Quant au "temps réel", celui des reportages en direct, de la chat-communication ou du téléphone mobile, ou encore du contrôle dans la fabrique (sécurité) et de la vie (surveillance), il ne nous suffira bientôt plus pour absorber les informations qui s’accumulent dans les soutes de la société du même nom.

"Même en cent ans, je n’aurais pas le temps" disait la chanson. Sauf si les années s’accélèrent. La théorie de la relativité nous rassurait bien : cela est heureusement possible... en vitesse supra-luminique. La SF en a fait largement usage.. sans toutefois nous donner les clés techniques.

Il nous reste alors à accélérer ce que l’on fait du temps.

Non de dieu, mais c’est bien sûr ! il suffit faire la "chasse aux temps morts". C’est vous dire si la "société de l’information" a encore et toujours beaucoup à apprendre de la "société industrielle". Y’a longtemps que celle-ci pratique ce sport. On a même réussit récemment ce chantier magnifique de diminuer le temps légal travaillé... sans embaucher en proportion, sans changer la production... rien qu’en tirant sur le gras que l’ouvrier ou l’employée, à moins que ce ne soient l’ouvrière et l’employé, avaient réussi à coincer dans l’horaire, dans les pauses cafés, les discussions d’ascenseur... Bref la "société industrielle" connait la chasse à ce "temps de vie" qui s’incruste toujours, comme la mauvaise herbe dans les murailles.

Dans notre merveilleuse "société de l’information", gagner du temps sur le temps, c’est accélérer la diffusion de l’info. En donner plus dans le même temps. Allonger la "quantité d’information" en diminuant le bruit insupportable que les producteurs d’information s’ingénient à laisser traîner dans leurs messages. Ainsi de ces respirations trop longues entre deux mots, ainsi de ces voyelles trop poussées, de ces pauses, de ces silences, de ces coda trop maintenues.

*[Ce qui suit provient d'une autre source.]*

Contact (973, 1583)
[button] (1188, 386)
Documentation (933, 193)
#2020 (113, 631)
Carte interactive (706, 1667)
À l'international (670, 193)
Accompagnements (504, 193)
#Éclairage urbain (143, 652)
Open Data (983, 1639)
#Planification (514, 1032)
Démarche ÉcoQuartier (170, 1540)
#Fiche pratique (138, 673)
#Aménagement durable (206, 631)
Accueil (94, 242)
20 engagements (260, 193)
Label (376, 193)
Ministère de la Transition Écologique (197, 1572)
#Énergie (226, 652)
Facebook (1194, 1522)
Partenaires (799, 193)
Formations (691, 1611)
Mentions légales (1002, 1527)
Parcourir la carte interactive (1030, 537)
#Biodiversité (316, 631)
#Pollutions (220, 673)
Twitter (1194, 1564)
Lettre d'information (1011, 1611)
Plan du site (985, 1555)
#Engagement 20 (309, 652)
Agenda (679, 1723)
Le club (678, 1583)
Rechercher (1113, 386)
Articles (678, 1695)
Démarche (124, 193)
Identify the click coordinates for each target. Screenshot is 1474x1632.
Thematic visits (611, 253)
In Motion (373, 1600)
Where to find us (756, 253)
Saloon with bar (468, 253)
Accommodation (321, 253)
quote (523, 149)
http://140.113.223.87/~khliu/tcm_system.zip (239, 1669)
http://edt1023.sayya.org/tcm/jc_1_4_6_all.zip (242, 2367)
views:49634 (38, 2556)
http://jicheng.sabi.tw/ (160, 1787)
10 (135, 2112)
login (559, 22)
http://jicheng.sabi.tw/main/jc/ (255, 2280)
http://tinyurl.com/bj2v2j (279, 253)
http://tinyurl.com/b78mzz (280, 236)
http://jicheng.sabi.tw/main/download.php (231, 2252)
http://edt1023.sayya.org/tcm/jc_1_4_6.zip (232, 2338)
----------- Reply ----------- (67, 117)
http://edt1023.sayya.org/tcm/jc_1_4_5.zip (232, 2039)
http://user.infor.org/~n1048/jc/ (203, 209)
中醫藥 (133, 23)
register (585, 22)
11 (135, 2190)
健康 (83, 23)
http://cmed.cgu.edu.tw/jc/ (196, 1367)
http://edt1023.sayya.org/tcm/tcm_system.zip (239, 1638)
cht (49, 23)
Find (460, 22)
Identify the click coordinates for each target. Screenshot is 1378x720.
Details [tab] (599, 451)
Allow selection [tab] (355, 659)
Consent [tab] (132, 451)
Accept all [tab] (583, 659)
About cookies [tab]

Y’a du gras à tailler.

Un créneau en or pour notre compère l’informatique, qui n’est jamais en rade d’un pari insensé.

Car si on accélère le tourne-disque, ou la cassette, l’effet est insupportable... mais si on ajoute de "l’intelligence", on peut faire cela plus précisément, grapiller sur les sons trop tenus, rabioter sur les silences, couper dans les transitions... et traiter l’ensemble pour lisser les brisures et rendre le flux mieux supportable.

Si l’on en croit un article de Douglas Heingartner publié dans le New York Times du 2 octobre, de nombreuses start-up sont sur le créneau. Les vendeurs de pub et les bonimenteurs sont fort intéressés : pensez-donc, placer plus de propagande dans le même tunnel. Avec des marchés de ce type, ces nouveaux entrepreneurs ne s’inquiètent pas pour trouver de quoi financer la fameuse "intelligence" qu’ils injectent à plein gaz. http://www.nytimes.com/2003/10/02/t...

Tiens, même qu’on pourrait utiliser le web sémantique, RDF, la linguistique automatique et tous leurs copains pour enlever aussi le bruit que forment les idées inutiles, les phrases trop longues. On pourrait aller jusqu’à la substance, résumer les idées dans un "executive summary" comme tout bon rapport qui se respecte. Ah que j’aime la consonnance anglaise de l’"executive".... même si je m’interroge toujours pour savoir qui l’on exécute ainsi.

Comment ? Vous dites que les agences de presse font déjà cela, et que les journaux reprennent de plus en plus les mêmes dépêches, que le travail du "journaliste" consiste à mastiquer pour que la dépêche tienne dans la maquette. Et même qu’on distribue ensuite tout ça gratuitement, tant on a trouvé propagandistes pour payer avant. Du papier gratuit dans chaque station de métro pour distribuer une lecture qui fait gagner du temps sur la lecture.

La société de l’information de ces messieurs est déjà bien avancée. Gaffe qu’elle ne devienne blette avant l’âge, et ne construise des goulags du "temps racourci" pour ré-éduquer les prosateurs un peu longuets, les bavards impénitents, les penseurs aux idées courbes, les rêveurs, les artistes, et tous ces mals-informationnés.

Bah, au moins j’y retrouverais mes potes. Et on se pairera de sacré tranches de paroles inutiles, de rêves éveillés. Ce sera la "société de l’inconscient" que nous balladeront en pleine consciences devant les gens pressés. Ce sera la résistance de la société du verbe au spectacle de l’information. Ou encore la résistance de l’information et de la connaissance à leur société de la manipulation.